Maria Bamford is the kind of comedian who doesn’t slow down for the slow wing of the audience. She lays it all out there, full of twists and turns and the mind’s curlicues and says, in effect, hang on. Through religion and family, shame and shopping, sex and suicide and the mind’s dark side. She’s had her own issues there, bipolar, and just keeps going. With “Arrested Development,” Louis CK, her own albums. She’s the American Comedy Awards “ Best Club Comic, 2014.” And she’s with us. This hour, On Point: Comedian Maria Bamford, on life.
– Tom Ashbrook
Maria Bamford, comedian and actress. Winner of the 2014 American Comedy Award for “Best Club Comic.” She co-created, wrote, and stars in the Funny or Die web series “The Program.” Her latest comedy album is “Ask Me About My New God!” and her comedy special “The Maria Bamford: the Special Special Special!” is available online and on Netflix. (@mariabamfoo)
From Tom’s Reading List
The New York Times: The Weird, Scary and Ingenious Brain of Maria Bamford — “Much of Bamford’s work examines the relationship between “people” — generally well-intentioned friends and family — and those who grapple with depression or anxiety or any other challenge to the psyche. Her act is a series of monologues and mini-skits performed rapid fire and often without regard for transition. Deploying a range of deadpan voices, she mimics the faux-enlightened who hover around the afflicted, offering toothless platitudes (“You just need to get out in nature”), bootstrapping pep talks (“It’s all about attitude.
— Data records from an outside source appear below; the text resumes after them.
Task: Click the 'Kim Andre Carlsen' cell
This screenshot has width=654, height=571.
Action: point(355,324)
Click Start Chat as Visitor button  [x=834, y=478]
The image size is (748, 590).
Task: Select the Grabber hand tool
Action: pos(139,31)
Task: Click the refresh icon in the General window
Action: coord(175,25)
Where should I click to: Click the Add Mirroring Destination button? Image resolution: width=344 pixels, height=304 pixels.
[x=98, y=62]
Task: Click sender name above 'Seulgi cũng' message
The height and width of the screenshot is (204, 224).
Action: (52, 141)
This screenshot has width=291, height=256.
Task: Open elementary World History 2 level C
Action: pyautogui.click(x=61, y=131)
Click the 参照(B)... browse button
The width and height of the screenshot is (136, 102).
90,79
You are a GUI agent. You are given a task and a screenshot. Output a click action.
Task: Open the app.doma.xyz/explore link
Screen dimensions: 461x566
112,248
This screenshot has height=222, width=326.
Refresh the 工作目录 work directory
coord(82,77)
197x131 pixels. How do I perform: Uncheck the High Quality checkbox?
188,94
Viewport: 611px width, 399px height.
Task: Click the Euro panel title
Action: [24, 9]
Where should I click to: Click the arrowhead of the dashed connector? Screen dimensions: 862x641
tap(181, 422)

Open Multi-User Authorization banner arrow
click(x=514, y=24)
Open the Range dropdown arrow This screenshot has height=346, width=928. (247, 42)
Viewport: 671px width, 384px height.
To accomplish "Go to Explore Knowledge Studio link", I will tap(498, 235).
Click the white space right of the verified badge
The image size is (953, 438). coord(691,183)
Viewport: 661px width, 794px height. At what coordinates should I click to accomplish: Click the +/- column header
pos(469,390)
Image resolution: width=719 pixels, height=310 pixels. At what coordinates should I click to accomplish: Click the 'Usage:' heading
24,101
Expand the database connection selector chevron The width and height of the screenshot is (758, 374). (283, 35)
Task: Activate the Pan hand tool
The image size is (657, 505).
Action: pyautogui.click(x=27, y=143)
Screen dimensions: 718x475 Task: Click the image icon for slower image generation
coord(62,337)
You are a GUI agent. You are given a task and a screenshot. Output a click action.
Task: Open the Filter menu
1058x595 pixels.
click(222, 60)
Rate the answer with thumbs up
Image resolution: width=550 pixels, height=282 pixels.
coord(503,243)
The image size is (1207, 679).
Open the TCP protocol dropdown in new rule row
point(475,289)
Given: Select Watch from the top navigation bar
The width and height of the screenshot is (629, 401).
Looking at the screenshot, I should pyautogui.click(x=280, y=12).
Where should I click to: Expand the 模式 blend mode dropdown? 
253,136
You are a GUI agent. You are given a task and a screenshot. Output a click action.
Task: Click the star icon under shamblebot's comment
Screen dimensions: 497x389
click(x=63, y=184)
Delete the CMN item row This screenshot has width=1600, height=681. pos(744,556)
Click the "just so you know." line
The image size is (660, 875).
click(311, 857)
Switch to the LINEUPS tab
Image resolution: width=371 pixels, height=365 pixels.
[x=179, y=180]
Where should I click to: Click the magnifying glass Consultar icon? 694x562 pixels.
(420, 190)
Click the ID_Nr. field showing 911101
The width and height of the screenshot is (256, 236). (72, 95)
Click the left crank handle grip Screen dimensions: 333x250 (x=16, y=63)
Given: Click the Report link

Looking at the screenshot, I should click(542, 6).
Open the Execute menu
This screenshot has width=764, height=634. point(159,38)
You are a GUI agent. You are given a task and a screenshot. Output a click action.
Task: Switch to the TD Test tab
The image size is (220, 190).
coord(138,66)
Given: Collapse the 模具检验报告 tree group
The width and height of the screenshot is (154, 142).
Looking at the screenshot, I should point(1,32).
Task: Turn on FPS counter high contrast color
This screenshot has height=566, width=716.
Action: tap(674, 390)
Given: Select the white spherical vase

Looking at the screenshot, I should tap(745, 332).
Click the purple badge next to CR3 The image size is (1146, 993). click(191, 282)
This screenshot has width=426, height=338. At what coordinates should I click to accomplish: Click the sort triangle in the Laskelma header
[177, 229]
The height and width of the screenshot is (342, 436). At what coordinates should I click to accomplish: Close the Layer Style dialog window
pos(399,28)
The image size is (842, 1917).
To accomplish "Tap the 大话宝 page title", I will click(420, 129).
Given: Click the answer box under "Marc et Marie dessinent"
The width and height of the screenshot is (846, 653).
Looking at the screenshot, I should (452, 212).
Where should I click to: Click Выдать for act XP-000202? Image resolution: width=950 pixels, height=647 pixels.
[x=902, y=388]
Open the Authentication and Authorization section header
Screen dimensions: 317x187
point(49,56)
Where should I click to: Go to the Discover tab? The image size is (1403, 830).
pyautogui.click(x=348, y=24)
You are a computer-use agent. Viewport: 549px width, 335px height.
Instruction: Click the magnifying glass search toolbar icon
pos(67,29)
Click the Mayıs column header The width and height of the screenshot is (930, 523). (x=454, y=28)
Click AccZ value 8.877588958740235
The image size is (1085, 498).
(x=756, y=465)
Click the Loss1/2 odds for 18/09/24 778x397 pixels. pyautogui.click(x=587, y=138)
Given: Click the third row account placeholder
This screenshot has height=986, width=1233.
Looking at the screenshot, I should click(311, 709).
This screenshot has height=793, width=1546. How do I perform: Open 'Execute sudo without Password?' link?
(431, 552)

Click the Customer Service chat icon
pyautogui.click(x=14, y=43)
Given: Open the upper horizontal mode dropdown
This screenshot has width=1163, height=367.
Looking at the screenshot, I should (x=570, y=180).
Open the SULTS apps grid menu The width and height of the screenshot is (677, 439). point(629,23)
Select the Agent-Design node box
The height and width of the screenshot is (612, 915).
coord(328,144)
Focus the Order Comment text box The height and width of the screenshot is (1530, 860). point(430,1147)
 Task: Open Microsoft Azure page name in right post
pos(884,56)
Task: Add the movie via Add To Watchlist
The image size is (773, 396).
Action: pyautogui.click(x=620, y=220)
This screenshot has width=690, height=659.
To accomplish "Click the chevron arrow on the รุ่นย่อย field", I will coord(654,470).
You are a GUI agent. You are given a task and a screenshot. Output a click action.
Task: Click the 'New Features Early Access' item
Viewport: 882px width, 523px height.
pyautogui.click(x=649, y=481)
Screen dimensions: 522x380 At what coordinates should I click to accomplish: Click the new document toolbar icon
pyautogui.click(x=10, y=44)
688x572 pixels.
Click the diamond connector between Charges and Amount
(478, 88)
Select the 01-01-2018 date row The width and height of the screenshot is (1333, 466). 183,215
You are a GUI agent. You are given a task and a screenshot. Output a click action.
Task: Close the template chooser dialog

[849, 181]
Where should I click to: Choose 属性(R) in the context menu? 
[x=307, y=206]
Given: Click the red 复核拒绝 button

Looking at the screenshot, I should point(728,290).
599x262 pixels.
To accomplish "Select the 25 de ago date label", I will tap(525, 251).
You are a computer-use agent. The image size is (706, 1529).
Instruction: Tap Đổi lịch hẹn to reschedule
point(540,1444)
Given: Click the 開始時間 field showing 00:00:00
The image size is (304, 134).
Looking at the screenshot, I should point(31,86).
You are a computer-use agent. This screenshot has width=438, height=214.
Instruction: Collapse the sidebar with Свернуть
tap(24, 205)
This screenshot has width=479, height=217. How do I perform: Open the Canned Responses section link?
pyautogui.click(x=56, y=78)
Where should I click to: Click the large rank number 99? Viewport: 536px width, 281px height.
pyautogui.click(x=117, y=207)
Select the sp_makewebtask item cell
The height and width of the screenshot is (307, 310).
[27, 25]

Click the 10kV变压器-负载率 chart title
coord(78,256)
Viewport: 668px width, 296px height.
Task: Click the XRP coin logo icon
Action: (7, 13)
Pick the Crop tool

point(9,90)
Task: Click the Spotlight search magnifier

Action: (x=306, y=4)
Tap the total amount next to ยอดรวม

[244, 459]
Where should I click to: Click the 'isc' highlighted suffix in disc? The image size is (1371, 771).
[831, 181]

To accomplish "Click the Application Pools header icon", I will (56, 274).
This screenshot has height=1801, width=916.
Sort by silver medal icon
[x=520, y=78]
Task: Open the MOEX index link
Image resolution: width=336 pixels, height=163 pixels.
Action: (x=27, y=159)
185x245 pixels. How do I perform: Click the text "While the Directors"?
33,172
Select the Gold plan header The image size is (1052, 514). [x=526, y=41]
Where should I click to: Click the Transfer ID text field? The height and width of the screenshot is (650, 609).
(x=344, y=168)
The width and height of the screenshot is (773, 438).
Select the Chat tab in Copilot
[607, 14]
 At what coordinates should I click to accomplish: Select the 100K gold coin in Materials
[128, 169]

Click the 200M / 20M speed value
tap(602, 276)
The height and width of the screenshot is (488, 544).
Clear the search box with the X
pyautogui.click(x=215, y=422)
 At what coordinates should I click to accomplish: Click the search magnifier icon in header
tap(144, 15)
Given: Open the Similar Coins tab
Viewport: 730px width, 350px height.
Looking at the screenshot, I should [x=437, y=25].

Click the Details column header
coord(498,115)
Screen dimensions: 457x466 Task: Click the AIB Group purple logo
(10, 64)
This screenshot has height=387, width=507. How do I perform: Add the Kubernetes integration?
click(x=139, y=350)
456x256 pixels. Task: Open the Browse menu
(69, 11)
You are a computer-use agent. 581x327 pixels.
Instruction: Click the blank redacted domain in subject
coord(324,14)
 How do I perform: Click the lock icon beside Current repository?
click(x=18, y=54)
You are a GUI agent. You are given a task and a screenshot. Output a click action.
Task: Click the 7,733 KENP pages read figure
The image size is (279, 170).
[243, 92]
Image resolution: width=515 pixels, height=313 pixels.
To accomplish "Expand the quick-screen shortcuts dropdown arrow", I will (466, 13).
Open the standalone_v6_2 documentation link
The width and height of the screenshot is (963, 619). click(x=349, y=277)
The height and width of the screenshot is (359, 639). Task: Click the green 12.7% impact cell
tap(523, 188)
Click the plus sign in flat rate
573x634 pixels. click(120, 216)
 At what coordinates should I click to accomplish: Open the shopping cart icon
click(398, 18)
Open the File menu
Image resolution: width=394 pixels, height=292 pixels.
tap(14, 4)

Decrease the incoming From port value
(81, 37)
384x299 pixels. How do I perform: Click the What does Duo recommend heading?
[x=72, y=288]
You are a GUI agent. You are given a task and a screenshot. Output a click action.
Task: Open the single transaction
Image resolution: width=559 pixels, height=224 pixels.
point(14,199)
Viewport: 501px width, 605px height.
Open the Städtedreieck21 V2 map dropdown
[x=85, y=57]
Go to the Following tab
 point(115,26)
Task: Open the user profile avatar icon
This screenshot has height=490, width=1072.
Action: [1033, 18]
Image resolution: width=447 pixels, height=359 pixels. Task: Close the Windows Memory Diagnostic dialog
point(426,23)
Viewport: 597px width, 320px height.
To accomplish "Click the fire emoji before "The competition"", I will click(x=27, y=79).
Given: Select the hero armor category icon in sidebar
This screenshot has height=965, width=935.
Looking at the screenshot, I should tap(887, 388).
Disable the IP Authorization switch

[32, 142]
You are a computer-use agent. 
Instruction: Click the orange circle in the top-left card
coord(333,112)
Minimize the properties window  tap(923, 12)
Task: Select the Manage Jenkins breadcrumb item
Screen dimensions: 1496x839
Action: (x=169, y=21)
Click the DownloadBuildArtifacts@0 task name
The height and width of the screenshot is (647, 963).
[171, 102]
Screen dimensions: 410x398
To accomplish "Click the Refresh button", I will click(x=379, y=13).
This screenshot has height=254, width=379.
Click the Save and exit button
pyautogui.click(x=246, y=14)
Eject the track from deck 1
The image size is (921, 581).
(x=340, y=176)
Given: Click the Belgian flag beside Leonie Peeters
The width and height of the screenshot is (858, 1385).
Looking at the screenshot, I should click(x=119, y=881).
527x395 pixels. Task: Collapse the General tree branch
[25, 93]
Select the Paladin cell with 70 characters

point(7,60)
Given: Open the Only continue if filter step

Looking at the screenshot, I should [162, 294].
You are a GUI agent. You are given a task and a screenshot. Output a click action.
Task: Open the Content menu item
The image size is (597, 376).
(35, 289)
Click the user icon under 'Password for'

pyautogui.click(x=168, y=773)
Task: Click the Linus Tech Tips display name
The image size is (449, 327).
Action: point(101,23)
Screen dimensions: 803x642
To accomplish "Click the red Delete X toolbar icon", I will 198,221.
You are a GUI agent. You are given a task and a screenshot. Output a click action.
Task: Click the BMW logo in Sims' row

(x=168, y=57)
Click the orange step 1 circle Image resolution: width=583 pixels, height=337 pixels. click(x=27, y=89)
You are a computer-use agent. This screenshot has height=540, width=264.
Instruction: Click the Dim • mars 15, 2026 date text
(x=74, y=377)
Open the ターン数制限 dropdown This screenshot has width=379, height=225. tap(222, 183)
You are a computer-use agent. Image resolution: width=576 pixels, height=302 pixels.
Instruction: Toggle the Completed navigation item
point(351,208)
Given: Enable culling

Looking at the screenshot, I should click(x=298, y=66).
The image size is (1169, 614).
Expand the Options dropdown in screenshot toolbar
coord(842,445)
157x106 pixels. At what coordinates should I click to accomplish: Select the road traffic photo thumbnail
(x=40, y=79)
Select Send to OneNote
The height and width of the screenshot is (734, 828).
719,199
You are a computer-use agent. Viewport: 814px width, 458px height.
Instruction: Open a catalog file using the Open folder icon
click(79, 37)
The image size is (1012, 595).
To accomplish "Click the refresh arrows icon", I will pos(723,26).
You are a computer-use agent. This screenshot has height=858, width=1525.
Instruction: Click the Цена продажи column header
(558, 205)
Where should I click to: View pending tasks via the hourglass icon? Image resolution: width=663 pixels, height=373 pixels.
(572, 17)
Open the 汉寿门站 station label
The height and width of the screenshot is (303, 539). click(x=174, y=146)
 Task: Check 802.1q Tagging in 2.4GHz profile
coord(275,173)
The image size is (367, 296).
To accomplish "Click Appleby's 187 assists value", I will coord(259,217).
You gotta want it!”) or concern warped by self-interest (“You’d think you’d just stop vomiting for me and the kids”).”
The Toast: “I’ll Be Alright” — “This is risky comedy. By disguising her intelligence in goofy voices, she risks looking like a nutcase. She doesn’t bother to slow down or explain herself. She uses words like “pugilism” and “prehensile,” the audience be damned.”
LaughSpin: Diagnosis, Maria Bamford — “Bamford is known for manipulating her voice and facial expressions to transform on stage into her family, friends, and other hypothetical or universal types, which often means deftly embodying multiple characters at once in a stream-of-consciousness storytelling style.”